The decrease in stomach volume leads to restriction of food intake whereas the feeling of fullness due to the removal of the fundus section of stomach (that secretes ghrelin hormone known as ‘hormone of hunger’) supports the weight loss by decreasing the appetite.


The potential complications of the operation are bleeding, organ injury, emboli and complications due to anaesthesia that count for all surgical operations.

The only complication specific to the operation is the pain due to cut and sutured line of the stomach. During the operation, the stomach is swelled with special-blue coloured serum by which the sutured line is controlled and impermeability is tested. In this way, the risk is brought to minimum.

Sometimes, a second operation or interventions other than operations may be required.

Risk of death due to operation is very low (0.2%).


After sleeve gastrectomy, 60-70% of the excess weight is lost within the first 1-2 years. In many studies, the results have been found close to Gastric Bypass.

As it is a method only restricting food intake, the effect may decrease in individuals having a diet of high calory food and beverages.

In the long-term, the rate for putting on weight is 10-20% and the rate for being morbid obese is 2%. In such cases, the procedures like gastric bypass or duodenal switch may be preferred.

What is Lifelong Obesity Control?

There have been so many research on controlling obesity for years. Currently, number of studies on keeping the acquired weight is much higher than loosing weight.

The most important issue is keeping the weight off.

It has been found out that physical activity is necessary not only for loosing weight, but for also keeping the weight off.

Aiming weight loss only is never sufficient in obesity treatment. Besides loosing weight, improving health and reducing health risks are quite important as well. We have to focus on managing our weight. Aiming a weight loss determined according to the level and type of obesity, and considering the age and living of the individual is much better than acquiring an almost impossible target by means of unhealthy practices.

Loosing weight at an intermediate level and keeping the weight stable is a much more successful approach than loosing too much weight in a while and regain all that given weight.


A preparative interview is carried with obesity surgeon.
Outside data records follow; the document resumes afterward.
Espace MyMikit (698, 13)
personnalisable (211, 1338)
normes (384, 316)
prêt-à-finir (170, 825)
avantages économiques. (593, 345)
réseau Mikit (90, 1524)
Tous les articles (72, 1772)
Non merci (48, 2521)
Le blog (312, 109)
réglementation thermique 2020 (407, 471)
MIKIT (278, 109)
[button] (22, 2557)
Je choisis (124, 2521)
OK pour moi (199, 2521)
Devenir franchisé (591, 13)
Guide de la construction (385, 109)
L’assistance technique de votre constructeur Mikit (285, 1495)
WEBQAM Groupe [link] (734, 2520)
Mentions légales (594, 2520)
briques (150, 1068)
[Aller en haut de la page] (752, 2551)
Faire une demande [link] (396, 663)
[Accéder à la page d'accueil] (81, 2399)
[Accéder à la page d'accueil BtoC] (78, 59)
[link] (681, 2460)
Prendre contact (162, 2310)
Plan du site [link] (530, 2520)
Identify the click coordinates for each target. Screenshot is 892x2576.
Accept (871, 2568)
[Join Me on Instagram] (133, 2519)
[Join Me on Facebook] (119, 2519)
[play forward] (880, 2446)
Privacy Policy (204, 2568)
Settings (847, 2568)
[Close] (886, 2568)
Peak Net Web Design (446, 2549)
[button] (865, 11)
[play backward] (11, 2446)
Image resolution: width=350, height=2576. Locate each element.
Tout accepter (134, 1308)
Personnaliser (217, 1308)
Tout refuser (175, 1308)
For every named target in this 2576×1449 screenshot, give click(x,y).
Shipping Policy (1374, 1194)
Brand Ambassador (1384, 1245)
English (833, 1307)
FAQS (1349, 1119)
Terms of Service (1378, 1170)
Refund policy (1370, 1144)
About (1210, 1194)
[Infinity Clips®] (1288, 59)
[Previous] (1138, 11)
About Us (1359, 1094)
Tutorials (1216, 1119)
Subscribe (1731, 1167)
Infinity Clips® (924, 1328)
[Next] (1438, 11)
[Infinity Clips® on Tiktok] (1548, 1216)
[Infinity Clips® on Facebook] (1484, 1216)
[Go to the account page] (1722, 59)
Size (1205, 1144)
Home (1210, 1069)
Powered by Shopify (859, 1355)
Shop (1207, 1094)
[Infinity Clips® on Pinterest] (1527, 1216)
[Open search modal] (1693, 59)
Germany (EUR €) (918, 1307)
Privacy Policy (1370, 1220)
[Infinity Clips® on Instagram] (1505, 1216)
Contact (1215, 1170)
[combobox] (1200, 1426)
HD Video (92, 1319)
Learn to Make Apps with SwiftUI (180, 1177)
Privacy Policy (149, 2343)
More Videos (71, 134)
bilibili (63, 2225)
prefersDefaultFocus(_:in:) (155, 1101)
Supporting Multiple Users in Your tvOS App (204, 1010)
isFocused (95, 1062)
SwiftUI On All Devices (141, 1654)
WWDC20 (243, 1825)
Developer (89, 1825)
After examination, the route to follow is programmed.

Comprehensive blood tests are taken prior to operation. The patient is examined by a dietician, cardiologist, pulmonologist, internist, anaesthesist and a general surgery specialist.

Gastroscopy operation is performed by a surgeon.

The treatment is determined according to evaluation of results and the surgery is followed through by obesity surgeon.

Patient stays at hospital for the 3-4 days following the laparoscopic operation that takes 1-1.5 hours.

Patient can be discharged from hospital at the 4th day of operation and go back to social life but starting exercises and heavy duty has to be postponed until 1-2 weeks from then on.

The diet of the patient has to be reviewed and arrangements should be made accordingly with regular controls.